WORK TO BE COMPLETED: An exact copy of the data is required, with no pictures in it.

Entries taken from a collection
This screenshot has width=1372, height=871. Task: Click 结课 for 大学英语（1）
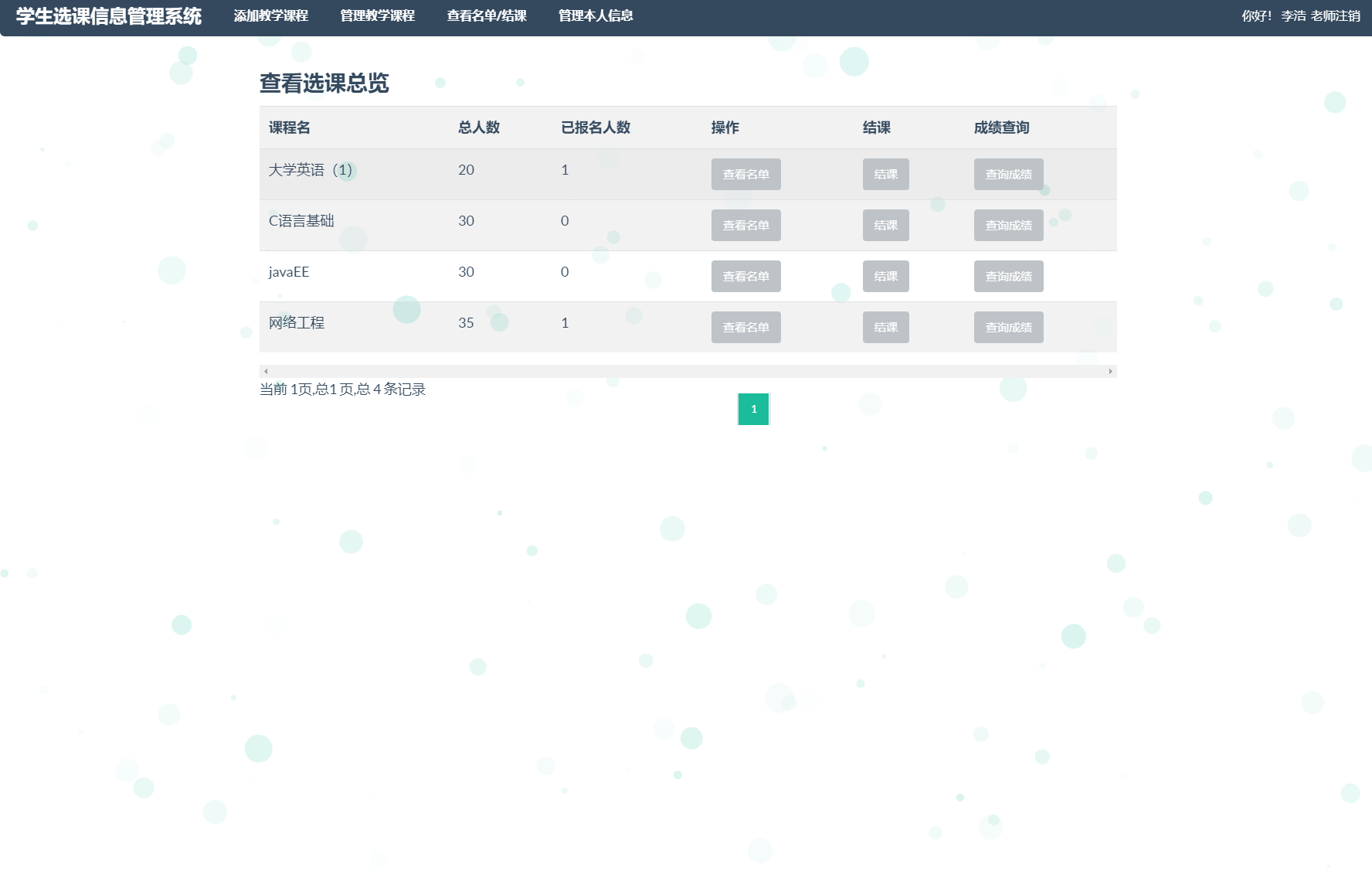(885, 174)
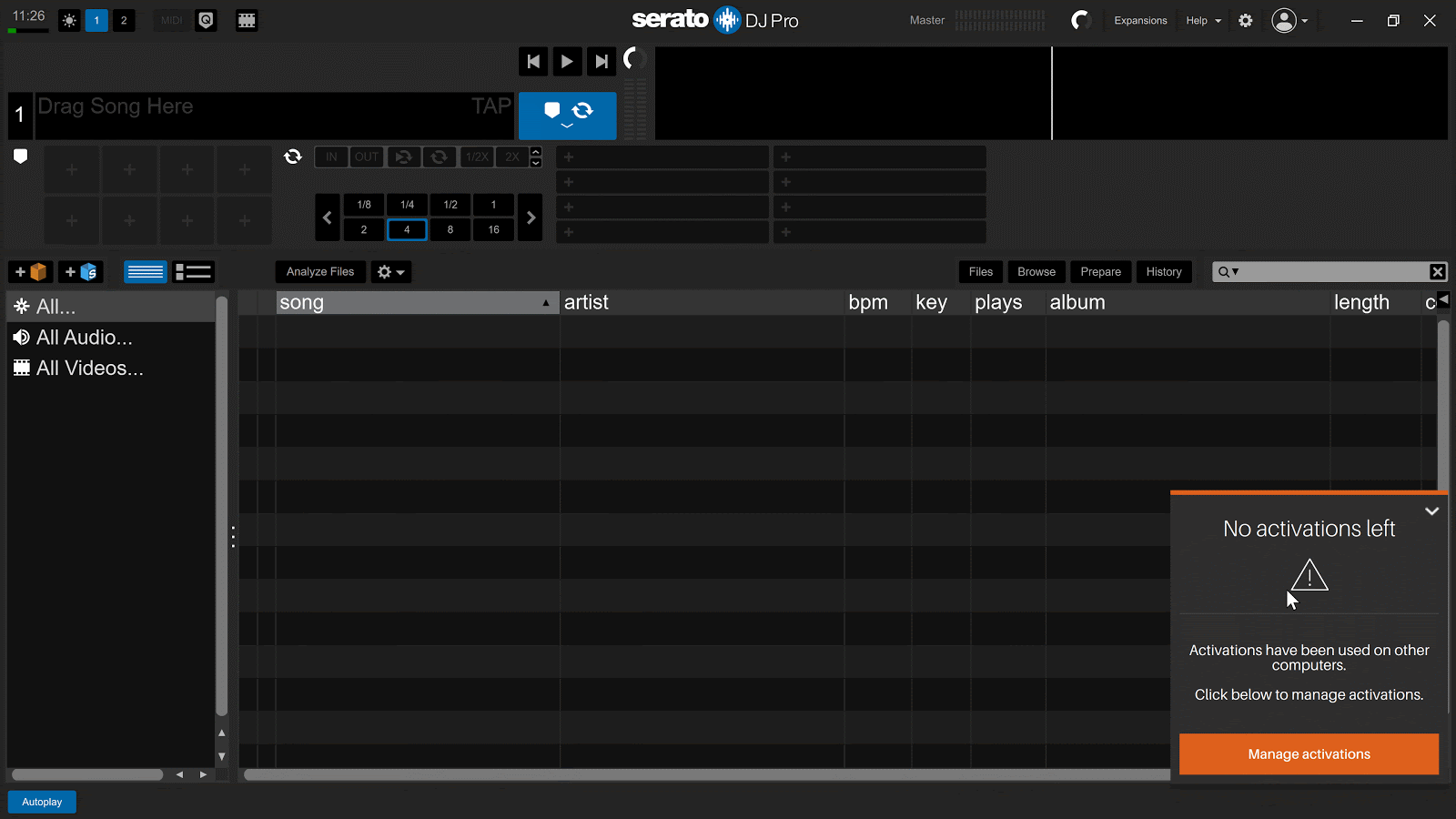Open the History panel
The width and height of the screenshot is (1456, 819).
(1164, 271)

RESPONSE:
This screenshot has width=1372, height=871. Task: Click 结课 for 大学英语（1）
(885, 174)
Open the History panel
The width and height of the screenshot is (1456, 819).
(1164, 271)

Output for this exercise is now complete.